Les libraires craquent: littérature étrangère

La géométrie des possibles

Cette « géométrie des possibles », c’est une fresque incroyable qui nous est peinte par l’auteur, avec un souci du détail et une précision comme seul un grand artiste peut le faire. Avec savoir-faire, Édouard Jousselin met en scène des personnages diversifiés qui n’ont, à première vue, aucun point en commun. Leurs destins se croisent et nous attendons avec nervosité la fatalité de chacune de ces trajectoires. Du terrorisme à Hollywood, de la criminologie au dark Web, les thèmes qui y sont abordés rendent bien compte de la complexité de notre contemporanéité. La narration, maîtrisée et captivante, nous donne presque l’impression d’être au cinéma. Je vous avertis : il est impossible de se lever de son siège. Nous sommes cramponnés à son roman, du début jusqu’à la fin.

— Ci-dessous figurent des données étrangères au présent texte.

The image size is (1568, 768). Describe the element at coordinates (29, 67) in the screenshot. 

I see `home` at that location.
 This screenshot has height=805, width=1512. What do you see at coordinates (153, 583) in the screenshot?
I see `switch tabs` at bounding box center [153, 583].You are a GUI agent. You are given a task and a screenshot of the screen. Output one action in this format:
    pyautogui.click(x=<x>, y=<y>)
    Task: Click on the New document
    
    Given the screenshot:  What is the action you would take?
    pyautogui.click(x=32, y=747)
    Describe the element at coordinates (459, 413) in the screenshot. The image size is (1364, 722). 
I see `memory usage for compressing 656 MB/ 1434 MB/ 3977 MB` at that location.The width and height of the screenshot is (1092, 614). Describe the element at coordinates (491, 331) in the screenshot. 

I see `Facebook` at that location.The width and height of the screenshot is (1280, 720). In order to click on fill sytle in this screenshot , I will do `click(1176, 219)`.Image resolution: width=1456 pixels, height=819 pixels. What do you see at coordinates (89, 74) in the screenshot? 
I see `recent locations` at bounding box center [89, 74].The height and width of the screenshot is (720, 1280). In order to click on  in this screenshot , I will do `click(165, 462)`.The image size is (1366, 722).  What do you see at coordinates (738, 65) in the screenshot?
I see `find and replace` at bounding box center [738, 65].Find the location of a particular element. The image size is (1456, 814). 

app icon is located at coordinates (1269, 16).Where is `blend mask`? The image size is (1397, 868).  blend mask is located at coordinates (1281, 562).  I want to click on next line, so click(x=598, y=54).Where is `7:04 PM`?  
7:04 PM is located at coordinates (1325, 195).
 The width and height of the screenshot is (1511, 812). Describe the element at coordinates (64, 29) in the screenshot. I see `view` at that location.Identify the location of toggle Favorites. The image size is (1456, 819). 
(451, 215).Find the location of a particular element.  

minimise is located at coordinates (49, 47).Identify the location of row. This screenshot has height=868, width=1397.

Le café où vivent les souvenirs

Troisième volet de Toshikazu Kawaguchi, Le café où vivent les souvenirs se déroule au Dona Dona de Hakodate plutôt qu’au Funiculi Funicula de Tokyo, découvert dans les deux précédents titres de l’auteur. Les règles sont les mêmes pour retourner dans le passé : on ne peut changer le présent et il faut revenir avant que le café ne refroidisse. Cependant, une petite nouveauté change la donne pour certains voyageurs temporels, ce qui surprendra les lecteurs habitués au café de Tokyo. Il faudra toutefois lire ce délicieux roman pour tout découvrir. Une écriture fluide, une atmosphère mystérieuse et réelle à la fois et des personnages attachants définissent ce bouquin charmant et touchant.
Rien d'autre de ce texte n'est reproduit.